● DA SVOLGERE:
A. Secondo il brano sul Wagyu, da quale razza si ricava il manzo di Kobe?
B. Continua il brano sul Wagyu a partire dalla sua ultima frase.

● BRANO FORNITO:
*****

Compresa una versione a costi più accessibili, anzi dimezzati. Chiamiamola una seconda linea, molto simile nell’aspetto super marezzato ma dal sapore meno intenso, realizzata incrociando bovini da latte e Wagyu.
Per chi vuole saperne di più, con l’espressione “Wagyu” (“Wa” significa giapponese, “Gyu” significa mucca) s’intende ognuna delle 4 razze giapponesi: Japanese Black, Japanese Shorthorn, Japanese Polled e Japanese Browl (mentre il manzo di Kobe si ricava solo dalla razza Japanese Black). Qualsiasi razza di bestiame giapponese oltre a questi quattro non dovrebbe essere chiamata Wagyu.

*****

● CONTENUTO DEL DATASET:
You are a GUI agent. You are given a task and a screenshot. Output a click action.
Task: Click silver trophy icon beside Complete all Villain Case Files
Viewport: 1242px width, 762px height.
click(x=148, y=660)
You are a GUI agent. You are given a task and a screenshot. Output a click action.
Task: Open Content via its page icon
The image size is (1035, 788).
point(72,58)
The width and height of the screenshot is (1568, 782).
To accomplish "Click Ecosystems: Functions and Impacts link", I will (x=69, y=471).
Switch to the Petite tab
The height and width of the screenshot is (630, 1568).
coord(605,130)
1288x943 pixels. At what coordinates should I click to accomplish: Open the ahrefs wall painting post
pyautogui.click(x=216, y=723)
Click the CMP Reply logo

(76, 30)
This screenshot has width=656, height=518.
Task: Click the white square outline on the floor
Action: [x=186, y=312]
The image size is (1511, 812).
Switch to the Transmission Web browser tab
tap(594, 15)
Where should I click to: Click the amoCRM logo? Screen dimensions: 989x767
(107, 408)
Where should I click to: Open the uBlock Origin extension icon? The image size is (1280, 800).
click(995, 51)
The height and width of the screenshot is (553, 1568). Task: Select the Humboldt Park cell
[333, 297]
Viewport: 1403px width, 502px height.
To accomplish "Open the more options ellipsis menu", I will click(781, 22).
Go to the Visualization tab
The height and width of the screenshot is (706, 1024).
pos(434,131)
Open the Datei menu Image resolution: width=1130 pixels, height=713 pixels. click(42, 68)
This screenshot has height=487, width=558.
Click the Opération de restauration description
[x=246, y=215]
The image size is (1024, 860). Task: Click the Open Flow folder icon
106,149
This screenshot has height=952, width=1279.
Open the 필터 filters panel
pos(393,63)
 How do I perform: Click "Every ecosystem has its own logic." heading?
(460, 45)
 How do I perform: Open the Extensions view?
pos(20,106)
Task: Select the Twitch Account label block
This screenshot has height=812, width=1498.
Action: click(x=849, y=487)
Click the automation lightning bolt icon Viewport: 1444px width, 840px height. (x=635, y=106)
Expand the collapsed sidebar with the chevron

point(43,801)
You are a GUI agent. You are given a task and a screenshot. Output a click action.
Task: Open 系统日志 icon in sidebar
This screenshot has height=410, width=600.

*****

● RISPOSTE PER COMPITO:
A. Si ricava solo dalla razza Japanese Black.

B.
Tutto il manzo di Kobe è Wagyu, non tutta la carne Wagyu viene da Kobe.
Tutta la carne Wagyu, invece, viene valutata da un disciplinare rigoroso definito dal Ministero dell’Agricoltura giapponese, che usando un’apposita scala ne misura sia la qualità –con indicatori che vanno da 1 a 5 e che tengono conto di colore, consistenza, venature e qualità del grasso– sia la resa, con parametri che vanno da A a C.